AS: As the parent of four teenagers, I should practice combat breathing more often. Could you give me an example of positive self-talk, because I imagine there are some people who maybe think that’s kind of corny. What’s an example of that?

MM: As a leader, the fear of combat, the fear of death, that was never an issue. What was nearly paralyzing for me was the thought that I would make a mistake, or do something, or fail to do something, that would cause someone to be harmed or ultimately to die.

I had to spend a lot of time looking myself in the eye in the mirror and saying, ‘You can do this. You trained for this. You’ve done this a hundred times. You’re going to lead another successful operation.” And I’m not talking about having a conversation with the little guy or girl in your head. I’m talking about standing in front of a mirror and having that conversation out loud with yourself. And you’ve got to own it. And you’ve got to really believe in it. It is way more powerful than anyone thinks.

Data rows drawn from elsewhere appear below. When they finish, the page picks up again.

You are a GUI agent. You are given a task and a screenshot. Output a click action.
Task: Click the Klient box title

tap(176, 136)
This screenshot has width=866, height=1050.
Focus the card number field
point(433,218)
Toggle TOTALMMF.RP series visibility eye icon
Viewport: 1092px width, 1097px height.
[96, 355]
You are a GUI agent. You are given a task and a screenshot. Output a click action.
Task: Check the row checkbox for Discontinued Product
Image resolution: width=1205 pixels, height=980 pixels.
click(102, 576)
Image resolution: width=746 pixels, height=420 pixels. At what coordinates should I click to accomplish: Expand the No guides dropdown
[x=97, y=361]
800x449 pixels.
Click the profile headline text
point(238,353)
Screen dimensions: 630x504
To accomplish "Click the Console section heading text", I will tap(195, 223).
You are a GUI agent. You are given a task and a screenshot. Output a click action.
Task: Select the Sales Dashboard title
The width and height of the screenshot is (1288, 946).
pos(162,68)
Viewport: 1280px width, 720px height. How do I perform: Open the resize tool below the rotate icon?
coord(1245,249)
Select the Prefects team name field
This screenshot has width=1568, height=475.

And yeah, the first couple of times you do it, it might seem a little corny or a little uncomfortable, but a lot of the stuff we’re talking about is uncomfortable. Leadership is uncomfortable, and if you’re not willing as a leader to get uncomfortable and try some things that you’re not as good at, then you’re never going to be great, because you’re limiting yourself. This is a great step that forces you to deal with discomfort. We have a saying: “get comfortable being uncomfortable,” because that’s where we really thrive.